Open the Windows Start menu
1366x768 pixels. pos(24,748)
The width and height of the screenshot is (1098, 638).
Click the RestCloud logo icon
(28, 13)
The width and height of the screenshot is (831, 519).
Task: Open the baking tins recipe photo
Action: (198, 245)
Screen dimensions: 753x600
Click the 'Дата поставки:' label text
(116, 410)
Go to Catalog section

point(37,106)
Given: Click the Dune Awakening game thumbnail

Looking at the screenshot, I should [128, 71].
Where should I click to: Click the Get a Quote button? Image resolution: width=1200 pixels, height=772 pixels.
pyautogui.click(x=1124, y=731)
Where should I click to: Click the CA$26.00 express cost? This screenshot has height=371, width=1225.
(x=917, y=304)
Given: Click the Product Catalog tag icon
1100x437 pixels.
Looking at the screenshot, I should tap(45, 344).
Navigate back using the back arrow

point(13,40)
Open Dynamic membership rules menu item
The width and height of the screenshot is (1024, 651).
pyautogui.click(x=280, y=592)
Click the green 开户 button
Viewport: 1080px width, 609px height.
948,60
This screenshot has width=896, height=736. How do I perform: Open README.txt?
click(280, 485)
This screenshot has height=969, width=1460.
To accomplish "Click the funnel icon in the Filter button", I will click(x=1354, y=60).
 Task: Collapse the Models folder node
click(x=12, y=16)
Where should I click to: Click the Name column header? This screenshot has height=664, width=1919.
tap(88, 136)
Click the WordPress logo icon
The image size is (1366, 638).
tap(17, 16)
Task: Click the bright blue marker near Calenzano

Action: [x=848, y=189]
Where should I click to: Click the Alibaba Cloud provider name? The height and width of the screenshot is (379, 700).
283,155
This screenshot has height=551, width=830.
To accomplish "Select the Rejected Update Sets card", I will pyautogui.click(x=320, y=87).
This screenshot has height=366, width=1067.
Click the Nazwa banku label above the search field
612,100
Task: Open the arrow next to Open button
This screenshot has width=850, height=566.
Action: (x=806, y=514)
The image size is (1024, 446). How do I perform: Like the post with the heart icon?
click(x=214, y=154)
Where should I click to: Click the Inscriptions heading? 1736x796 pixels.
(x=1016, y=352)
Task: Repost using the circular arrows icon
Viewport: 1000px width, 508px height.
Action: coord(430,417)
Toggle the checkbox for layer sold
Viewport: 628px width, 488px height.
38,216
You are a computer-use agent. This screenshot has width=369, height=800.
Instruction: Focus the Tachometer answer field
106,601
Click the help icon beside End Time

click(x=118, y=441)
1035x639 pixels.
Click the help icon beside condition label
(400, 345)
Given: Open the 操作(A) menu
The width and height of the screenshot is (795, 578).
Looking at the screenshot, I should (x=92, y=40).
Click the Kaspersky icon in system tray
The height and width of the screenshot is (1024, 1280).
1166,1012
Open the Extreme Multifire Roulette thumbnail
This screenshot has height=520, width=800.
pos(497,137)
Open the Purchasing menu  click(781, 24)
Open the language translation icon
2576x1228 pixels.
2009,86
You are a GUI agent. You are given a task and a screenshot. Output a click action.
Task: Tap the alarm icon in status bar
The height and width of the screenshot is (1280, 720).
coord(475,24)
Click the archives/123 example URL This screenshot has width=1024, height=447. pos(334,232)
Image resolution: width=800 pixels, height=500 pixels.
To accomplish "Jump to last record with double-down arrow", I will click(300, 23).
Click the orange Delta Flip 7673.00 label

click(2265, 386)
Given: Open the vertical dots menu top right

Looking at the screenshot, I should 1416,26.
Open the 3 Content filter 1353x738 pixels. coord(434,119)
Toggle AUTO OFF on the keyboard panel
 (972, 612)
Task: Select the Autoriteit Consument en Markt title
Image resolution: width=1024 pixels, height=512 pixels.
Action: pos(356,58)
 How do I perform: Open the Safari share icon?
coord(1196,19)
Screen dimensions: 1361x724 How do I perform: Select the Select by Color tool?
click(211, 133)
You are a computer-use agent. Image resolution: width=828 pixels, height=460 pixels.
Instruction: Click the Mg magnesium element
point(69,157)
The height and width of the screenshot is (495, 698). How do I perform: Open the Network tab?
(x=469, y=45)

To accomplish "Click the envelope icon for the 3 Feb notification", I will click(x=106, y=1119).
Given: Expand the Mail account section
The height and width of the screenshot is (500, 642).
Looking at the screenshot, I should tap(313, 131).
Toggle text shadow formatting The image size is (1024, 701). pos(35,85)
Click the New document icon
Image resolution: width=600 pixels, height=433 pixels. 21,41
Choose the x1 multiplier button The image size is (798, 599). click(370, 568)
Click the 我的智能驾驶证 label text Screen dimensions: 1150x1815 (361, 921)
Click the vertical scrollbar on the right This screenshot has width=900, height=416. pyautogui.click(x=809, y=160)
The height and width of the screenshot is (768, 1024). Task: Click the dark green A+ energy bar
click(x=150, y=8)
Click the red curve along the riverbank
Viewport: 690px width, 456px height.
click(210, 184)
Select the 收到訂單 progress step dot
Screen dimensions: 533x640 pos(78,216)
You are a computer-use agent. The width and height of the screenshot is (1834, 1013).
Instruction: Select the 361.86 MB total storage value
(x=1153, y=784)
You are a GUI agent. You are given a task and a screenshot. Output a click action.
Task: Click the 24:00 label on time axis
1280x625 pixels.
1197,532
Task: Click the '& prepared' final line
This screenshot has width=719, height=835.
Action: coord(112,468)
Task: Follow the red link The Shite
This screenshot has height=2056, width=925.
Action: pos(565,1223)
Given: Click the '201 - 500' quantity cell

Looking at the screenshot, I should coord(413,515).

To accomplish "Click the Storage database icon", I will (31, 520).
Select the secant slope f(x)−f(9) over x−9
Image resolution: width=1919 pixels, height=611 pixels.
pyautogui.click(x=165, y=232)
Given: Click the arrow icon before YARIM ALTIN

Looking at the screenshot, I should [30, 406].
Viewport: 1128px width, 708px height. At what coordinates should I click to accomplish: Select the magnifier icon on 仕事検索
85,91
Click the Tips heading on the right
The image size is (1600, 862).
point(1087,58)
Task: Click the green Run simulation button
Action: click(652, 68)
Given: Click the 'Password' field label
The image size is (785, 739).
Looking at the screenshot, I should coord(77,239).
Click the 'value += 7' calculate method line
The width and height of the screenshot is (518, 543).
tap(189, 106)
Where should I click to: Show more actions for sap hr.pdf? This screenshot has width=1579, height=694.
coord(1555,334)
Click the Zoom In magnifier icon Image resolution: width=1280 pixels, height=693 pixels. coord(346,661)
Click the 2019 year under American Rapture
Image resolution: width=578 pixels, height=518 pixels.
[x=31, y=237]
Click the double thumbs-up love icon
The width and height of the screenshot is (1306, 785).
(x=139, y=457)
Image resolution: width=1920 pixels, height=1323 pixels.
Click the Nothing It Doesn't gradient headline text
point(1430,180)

> **Work instructions**
Start with the line above that contains "Task: Repost using the circular arrows icon" and stop after the line that contains "1035x639 pixels.". Output those lines exactly, and only those.

> **Written answer**
Task: Repost using the circular arrows icon
Viewport: 1000px width, 508px height.
Action: coord(430,417)
Toggle the checkbox for layer sold
Viewport: 628px width, 488px height.
38,216
You are a computer-use agent. This screenshot has width=369, height=800.
Instruction: Focus the Tachometer answer field
106,601
Click the help icon beside End Time

click(x=118, y=441)
1035x639 pixels.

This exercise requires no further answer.